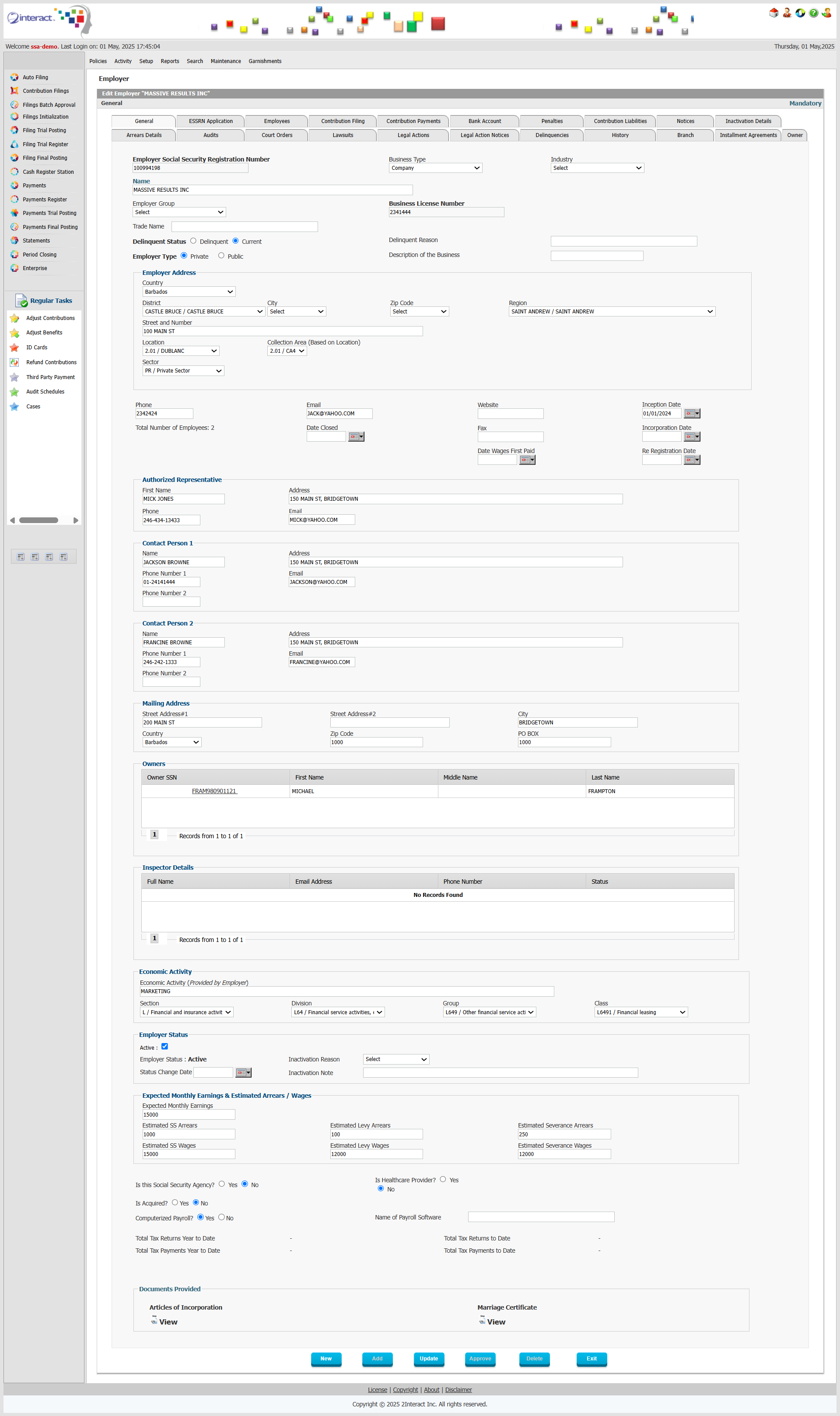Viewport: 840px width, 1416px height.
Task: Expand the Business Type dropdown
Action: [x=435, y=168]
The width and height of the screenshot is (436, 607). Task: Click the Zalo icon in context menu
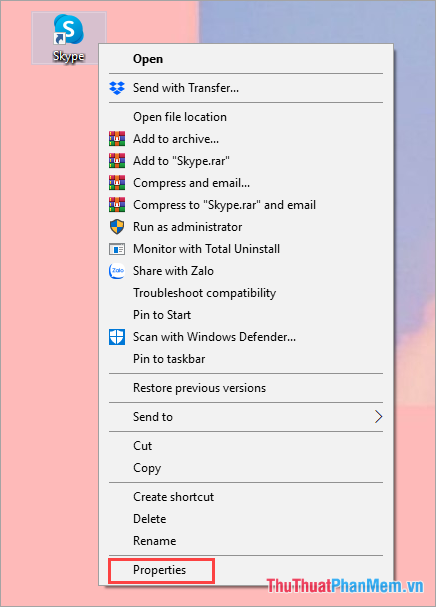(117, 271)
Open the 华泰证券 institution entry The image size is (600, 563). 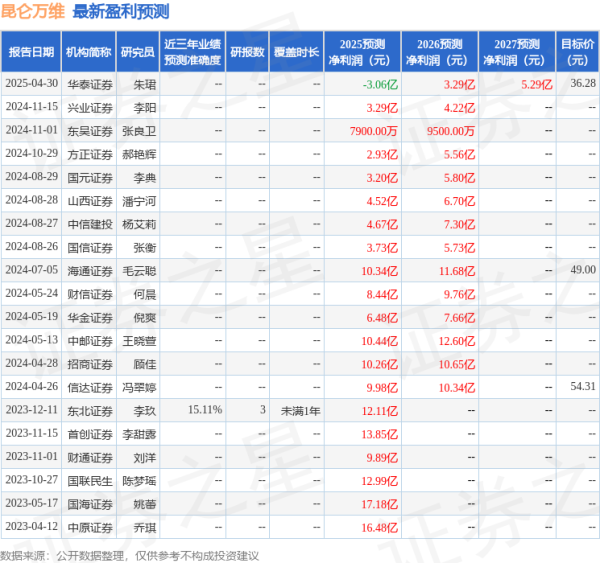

· · · ·

_Aim:_ Copy all of the data above word for word, leaving out the pictures.

_Response:_
Viewport: 840px width, 1416px height.
Task: Expand the Business Type dropdown
Action: [x=435, y=168]
The width and height of the screenshot is (436, 607). Task: Click the Zalo icon in context menu
(117, 271)
Open the 华泰证券 institution entry The image size is (600, 563). 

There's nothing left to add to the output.